The split grille of that year’s model threw off some readers because it resembled various Oldsmobiles from that era. (We miss Oldsmobile, and, for that matter, Plymouth. Don’t you?)
We admit that we had to research the Fury Gran because it was one of several cars to bear the Fury name. We were familiar with the Fury I, II and III and the Sport Fury and even the Sport Fury GT, but a model called Fury Gran was way off our radars.
Many of our readers knew what it was, however, and we don’t mind learning something at the hand of you readers.
Chosen randomly from the correct entries was the name of David Anderson, of Canton, Ga., who wrote:
“For 1972, the Plymouth Sport Suburban (station wagon), Gran Fury Coupe and Gran Fury Sedan all came with the concealed headlights as standard. This could be any one of those choices, or even one of the lower non-Gran models, because later in the model year the concealed headlights became available as an option on the lower model line.
“I feel that Chrysler styling, inside and out, has always been one to show slightly more risk in an attempt to stand out from the crowd. By 1972, other manufacturers had long ago slimmed down the front bumpers from the full wraparound enclosure seen here incorporating the grille and headlights. I guess they could have been slowly morphing the front ends in preparation for the 1973 model year, when the more crash-resistant bumpers were mandated.
“Even though the 1973 Fury dropped this full front-end bumper, the more conventional-looking bumper it does have does not look like the afterthought monstrosity from most GM offerings that year.
“The first job that I got on my own was at the McDonald’s on Peach Orchard Road. I was 15, but only a few weeks from turning 16 so my transportation to and from work was mostly my own two feet. My parents (God love ’em) trusted me enough to drive my father’s 1966 Simca a few times before I turned 16, but mostly I walked.

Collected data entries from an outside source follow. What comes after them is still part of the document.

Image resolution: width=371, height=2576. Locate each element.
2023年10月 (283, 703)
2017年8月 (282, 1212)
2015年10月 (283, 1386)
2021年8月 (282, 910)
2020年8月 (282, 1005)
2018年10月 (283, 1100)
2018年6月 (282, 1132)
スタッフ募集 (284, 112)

“On a couple of those biped nights after work one of my co-workers offered me a ride home. This was the fall of 1970, and his ride was either a 1970 or 1971 Plymouth Gran Fury Coupe.
“It was also a very handsome ride and I still remember how the instrument cluster bathed the entire front seat area in a soft glow. Nothing distracting to nighttime driving, just enough that you did not have to grope for any control knob.
“I worked at that job for only a few weeks when a practical joke gone wrong on another co-worker’s 1969 Camaro (actually revenge for an earlier practical joke) required my hasty departure. But that’s a story for another What Is It?”
Other readers sending in guesses last week were:
AUGUSTA: Lowell Fritsche said: “When I first saw the picture, I said that has Plymouth written all over it. Turns out I was right. It’s a 1972 Plymouth Gran Fury. The Fury name was used on the fancier cars. This car had hidden headlights and a massive grille. Probably had a Hemi in it for a motor.”
Gary Engen wrote: “It’s a 1972 Plymouth Fury. These cars were large, as were many in the early ’70s commonly called the ‘land yacht’ era for American cars, particularly for Chrysler.
“The ’72 Fury was facelifted with the large chrome twin-loop front bumper design with hidden headlights as standard equipment in the Fury Gran Coupe and Gran Sedan models. Engine choices included a 440-cubic-inch gas-guzzling V-8.”
Tom Turner wrote: “I am guessing this might be a 1971 Oldsmobile Cutlass.”
EVANS: Larry Heath wrote: “1972 Plymouth Fury Gran (sedan or coupe). This was the full-size Plymouth and was more of a luxury-type vehicle. The performance Plymouth was still based on the ’Cuda or Satellite model.
“The Fury series was similar to Dodge or Chrysler full-size cars and came standard with a 318-cubic-inch V-8 engine. Engines were available up to the 440-cubic-inch Magnum engine.
“In the early 1970s, I had a rental Fury for a few days. I recall it having a rather soft ride and sluggish steering. These vehicles were also commonly used as police vehicles during this era.”
Wayne Wilke wrote: “The What Is It? car is a 1972 Plymouth Gran Fury, which is the model that came with the hidden headlights as standard equipment. 1972 was the first year that all full-size Plymouths came standard with V-8 engines and TorqueFlite transmissions.
“Before 1972, six-cylinder engines and standard-shift transmissions were available. Full-size 1972 Chrysler Corp. cars were all long-looking with expansive flat areas (hood and trunk), and many said that they looked like aircraft carriers.”
MARTINEZ: Jim Muraski wrote: “This week’s vehicle is a 1972 Plymouth Fury Gran coupe.”
PERRY, FLA.: Larry Anderson said: “The closest thing I could find is a 1972 Plymouth Gran Fury.”
WAYNESBORO, GA.: Terry McClennon Sr. guessed it might be a 1967-68 Oldsmobile 442.